While this falls as thick and densely as the heavy metal ordnance ejaculated so furiously from the tank's heavy metal spout, the movie's core dramatic cliché is also its hands-down hoariest: The grizzled, seen-it-all, Zen-like vet – the war daddy – who initiates the wide-eyed child into the necessary testicular rite of drawing blood, and whose own rueful practicality concerning the matters of life and death (but mostly the latter) are a simplistic war movie's most reliable cover for the real agenda of rendering the hell of war as the best damn man-making machine this side of a pro football field.

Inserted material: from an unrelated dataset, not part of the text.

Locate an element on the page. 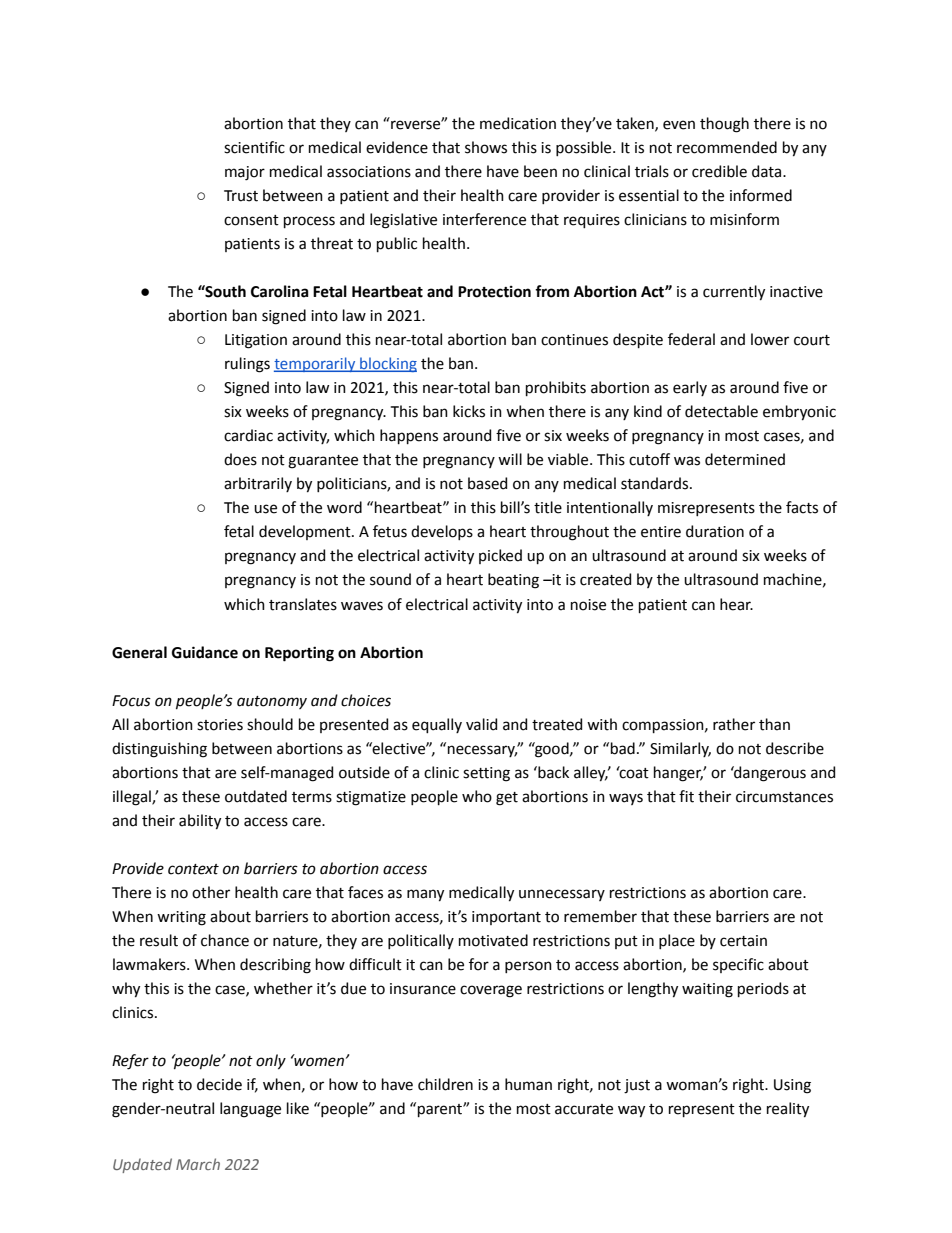  major is located at coordinates (245, 173).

Born in 1968, and therefore of a prime generational cohort to be susceptible to the romantic allure of the Second World War as the last clearly defined, morally unambiguous and politically consensual conflict fought by the United States – and more likely steeped in Sylvester Stallone Rambo revisionism and Saving Private Ryan retro-romanticism than the grand tradition of anti-war movies – Ayer is drawn to the fields of nearly defeated Germany for obvious reasons: The enemy can remain facelessly evil and unambiguously eligible for slaughter, imminent victory looms as a justification for killing anything and everything that moves in any way possible and one can happily avoid the sticky situational, moral and political complexities that have so inconveniently marred just about every American military conflict since. Yes Wardaddy, history might indeed be violent, but Fury ain't history, far from it. It's pop myth, and Germany circa April, 1945, serves that nicely. Where else would you get away with naive romanticism?

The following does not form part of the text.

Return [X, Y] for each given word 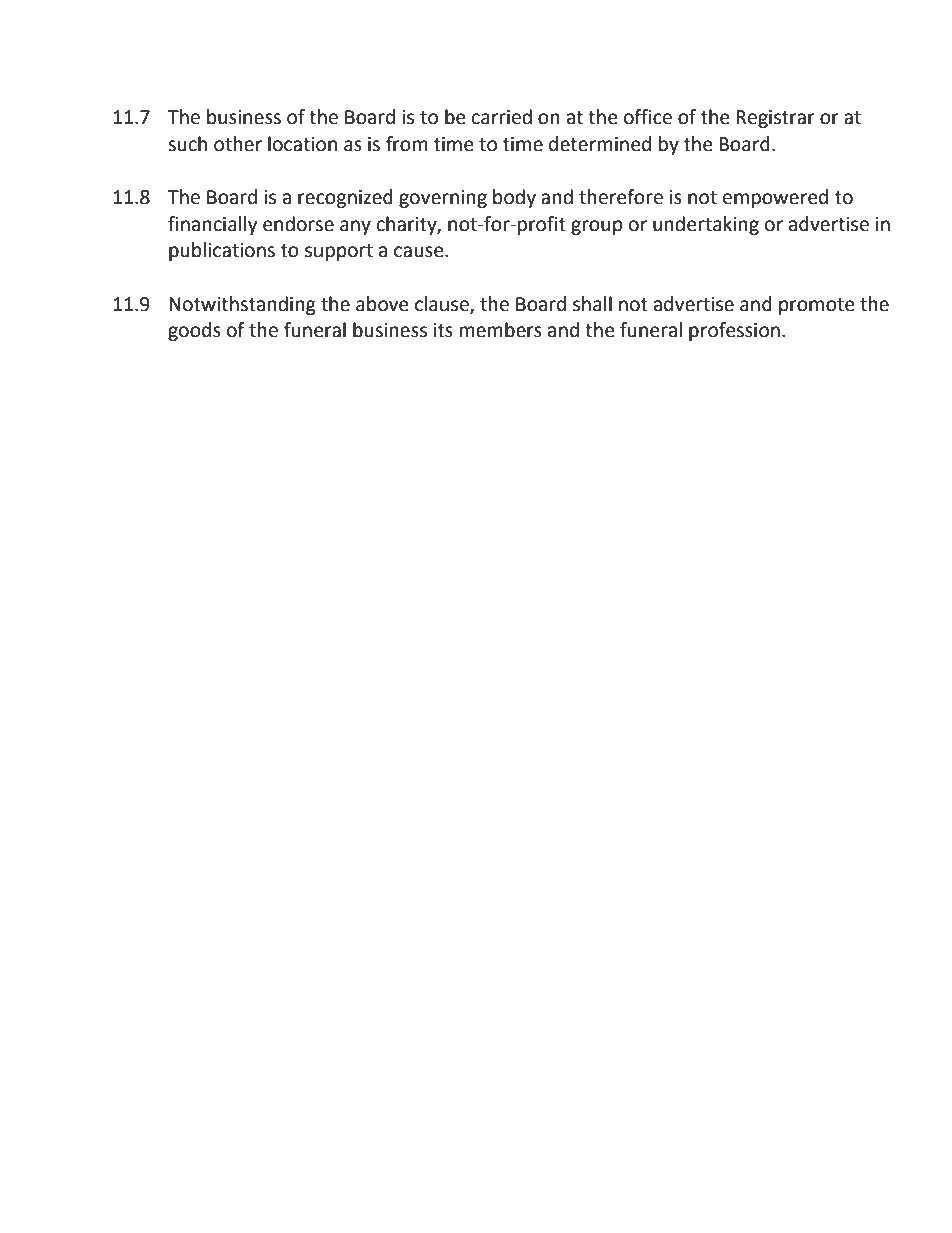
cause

Inevitably, given its steel-plated thinking, Fury heads toward a gesture of ultimate coming-to-glory and self-sacrifice, as the wounded tank is repurposed on a muddy German country road into a canned variation of the Alamo, and the logic of transcendent masculine rebirth in blood is played out as one of the Old West's most venerated myths, in which a group of brave men fight ceaselessly oncoming waves of inhuman attackers to the death. It's a stirring and well-mounted sequence to be sure, as is much of Fury when it's indulging in the clearly relished business of making fake war. (The movie's finest and easily most harrowing moment is a close-quarter tank battle on an open field.) But it's as caked in thick layers of pure, war-loving b.s. as it is mud and blood, as loving a tribute to the cleansing baptism of righteous killing as only someone who's confused movies with history could possibly create.
Imminent among Ayer's forthcoming projects is a remake of Sam Peckinpah's The Wild Bunch, which, as horrifying as the prospect might be for admirers of the original film, sort of makes sense: That movie is the ultimate western genre expression of the bloody rite of male self-sacrifice, and an irresistible spectacle for somebody who loves to play with toy guns.